Mayo manager Stephen Rochford says he is looking forward to the 2018 season and that almost all roads really lead to the Connacht Championship quarter-final in May. Speaking to the Mayo Advertiser earlier this week the Crossmolina native said some fans may be disappointed with the 2018 national league, especially those who feel Mayo underachieved in the past few years.
He told the Mayo Advertiser: “It can all depend on what somebody considers success in the league. Only one team is going to win the league but that doesn’t necessarily mean the other seven teams were unsuccessful in the league. I don’t think that was necessarily the way it was for us in 2017. We finished on the same amount of points as Kerry and they went on to win it. The league in 2018 will continue to prove a challenge for us as the core of the squad will be on holidays for 10 days in January and the league now starts in January as well. We also have the challenge of a lot of players are based in Dublin and we don’t have that contact time with them that other counties are afforded. That’s a challenge Mayo has had to deal with over many decades and will continue to be challenged by. Our first point will be to ensure we survive in division one. Some people may be disappointed and think that’s a little bit negative but I think it’s more realistic. We will be going out to win every game, and if that means midway through the league if we are in a good position that means driving on and aiming to get to a league final we will do that also.”

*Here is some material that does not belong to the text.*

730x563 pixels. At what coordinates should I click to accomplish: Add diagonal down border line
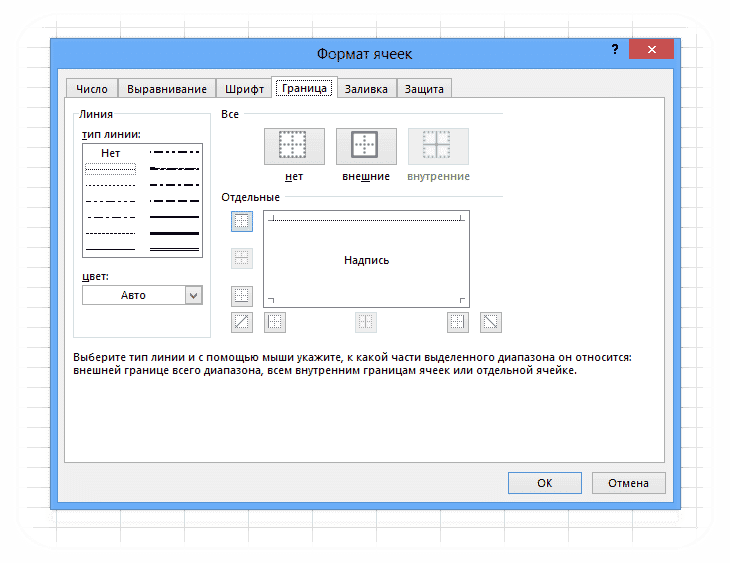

However the Mayo boss, who recently agreed to extend his term until the end of the 2020 season, will be aiming for a place in the league final if Mayo are in the running. “What you’re looking at is that the players will have about 11 games in a 12 week period up to the end of March. If we play another game that’s 12 games in 13 weeks. That in itself can prove to be another challenge when you consider a possible FBD final as well. While games are brilliant and you can see in a championship context it brings the team on, it also doesn’t afford you much opportunity to be able to develop a game plan or develop an understanding of what you want. It’s trying to get that balance but certainly if the opportunity arises for us to get to a league final we will take it.”
January’s FBD campaign, which begins on Sunday, January 7, with the first of three clashes this year against Galway, along with the National League, will afford new players a chance to stake their claim for a championship jersey. “That’s what every training session as well as every game is about. It’s about guys performing, getting more comfortable with what the management want to see. There is certainly going to be an opportunity there for 15 or 20 guys in the early weeks of January to stake a claim. Some of those guys will have been involved previously but maybe haven’t played championship, and then there will be some guys in their very early twenties. It’s important to look to the future and see what these guys can give to Mayo, not just in 2018 but also 2019, 2020, and further down the line.”
Touching on the 2017 season, Rochford says he was disappointed at some of the media criticism of Mayo players during the 2017 season but it did not have a negative effect on the players and will not in 2018 either. On last year’s criticism, which included Bernard Flynn’s criticism of Aiden O’Shea taking selfies with fans and Eamon Sweeney’s column describing Mayo management as donkeys, Rochford said: “I would like to think it had no effect on the players and that was probably evidenced by their performances more often than not. We got to understand that we take a great comfort from what we’re doing within the camp and understand as well where we’re going. That doesn’t necessarily always transfer into the game performance, but as I said I don’t believe the group ever lack for determination or effort, sometimes we just come up second best.
“If you’re going to go into this job you have to understand that people are going to make noise. People are paid to give a headline or soundbite, and in that we just have to try and remain focused. It’s unfortunate and disappointing that a team that’s consistently competing at the top table are in some way sort of singled out. But if that’s what it is then that’s what it is. It’s a bit disappointing. For me, when it starts to get a little bit personal, and that happened with one or two of our players this year, I don’t think that’s something that should be encouraged.”
The Crossmolina native, who has brought Mayo to an All-Ireland final through the back door in both his seasons in charge, admitted the hurt of last September’s one point defeat to Dublin does still linger. “I think of course we continue to be disappointed that we didn’t win, but it’s a case of just adjusting and moving on. This winter is no different really to the last 60 or so have been for us insofar as we all dream of finally getting across the line and having Sam Maguire, but it wasn’t to be and in the 2018 season we will be afforded the opportunity to make that somewhat different.”
He continued: “I think the team has always given everything they could in any game they have played. It’s never been from a lack of effort or desire that they haven’t got over the line. I think 2017 hurt because all of us, players, management, and supporters, were so invested in it especially with many trips on the road. I think we played eight of our 10 games on the road and we got tremendous support up and down the country. We were on a journey, literally, everybody was on that and we were in it together. There are many things about the 2017 season that have me very much encouraged to what lies ahead in 2018 and maybe even further. We played really well, especially when we got back to Croke Park, and for me I genuinely believe that we can go better and be more consistent in our performances, and in that sense I think we can be very optimistic about giving 2018 a good rattle. Certainly with the Connacht championship in mind.”